Lying quietly in the dark, I could hear the warm burble of the adults voices in the adjoining room. It was the sound of safety. But somehow, that lonely night, the nearness of my family was not enough. My awareness of my sore throat became stronger and I began to think Terrible Thoughts. I knew that pesticides were poison. As a flame in my throat flared with each breath or swallow, I became convinced that I had accidentally inhaled a toxic dose of the insect spray. Soon, I became convinced that I would die that night.

In the narrow bed, under my comforting, home-made blankets, tears of fear and self-pity began to stream down my face. I was only in second class, after all. I loved my family and (that year, at least) my teacher. I thought sombrely of how my friends would go on without me and wondered how my brothers would remember me.
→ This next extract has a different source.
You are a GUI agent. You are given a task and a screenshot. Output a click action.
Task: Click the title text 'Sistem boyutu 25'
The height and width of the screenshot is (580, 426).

After an interminable period of suffering, mainly caused by reflection and rumination on my imminent death, I decided it was only fair to let the adults know what was happening while I was still able to speak. Red-faced and little in my pajamas, I went out into the strange, brightly-lit world where adults live after the kids are in bed. I was afraid of ridicule (or being taken to hospital) if I told them the true gravity of the situation. So I asked, sobbing, “That spray is poisonous, isn’t it? If you got a sore throat from it, couldn’t you die?” An arm was slipped around my waist and I was given a glass of water and peremptory reassurance.

I went back to bed feeling that adults understood nothing of the serious dangers of this world. Lying helpless, I searched my religious pantheon, trying to make a deal with Jesus. I even prayed to Mary, just in case Jesus was busy. I tried to think of saints. I was not Catholic but my best friend was and I admired the beads and costumes. I even went as far as Buddha.

I cried for all the people going to hell for not going to church and for myself for a life to be cut so short. I made apologies to God for amending the Lord’s Prayer to suit myself. I wondered about sin and knew that I might go to hell when I died that night. I realised that small children in other circumstances could die. Some of them never even learned to count or read. I cried with fear and terror because babies could die without having any kind of interesting life at all.

As you may have guessed, I did not die that night.  Eventually, I gathered enough courage to open the door of my room wider so that I could hear my family closer and breath fresher air. I fell sleep.

This past week I’ve been on an island in the South Pacific, visiting recently bereaved friends. Our friend who passed was a powerful and successful patriarch, not a little child, I am profoundly grateful to say. We missed him every day we were there, our memories of him made more vivid by the companionship of his family in the place he lived and loved.

Battling mosquitoes was a feature of that trip too. It’s part of daily life there sometimes at this time of year. Tiny, vicious midges and big stripe-legged aedes mosquitoes drifted over us in clouds. It reminded me of when we lived there in 2014 during an outbreak of a mosquito-borne virus. We needed our anti-mosquito measures then and now.

As I patiently separated mosquito coils and held them in the fast burning flames of cheap matches I appreciated the simplicity of burning biomass with insecticide and the drifting comfort of our mosquito net.

 Mosquito coils - seemed to demonstrate the ubiquity of yin-yang.  Haragayato .

Mosquito coils - seemed to demonstrate the ubiquity of yin-yang. Haragayato.

It was only a few years after my nineteen-year-old journey to Indonesia, Thailand, Nepal and India that I began studying acupuncture. Traditional schemas of yin-yang theory were a part of my studies. Nowadays I can see the yin and the yang of insecticides, as well as many of the medicines I use with my patients. Apparently mosquito coils themselves can be be pretty bad for you, with one coil releasing more smoke particles than fifty cigarettes. The middle way is somewhere between the smoke rising from the coils and the fumes of insecticides. And somewhere in the world, a seven-year-old girl may be crying in bed, having just realised, for sure, that everybody dies, but not yet aware that there is no hell except those that people create.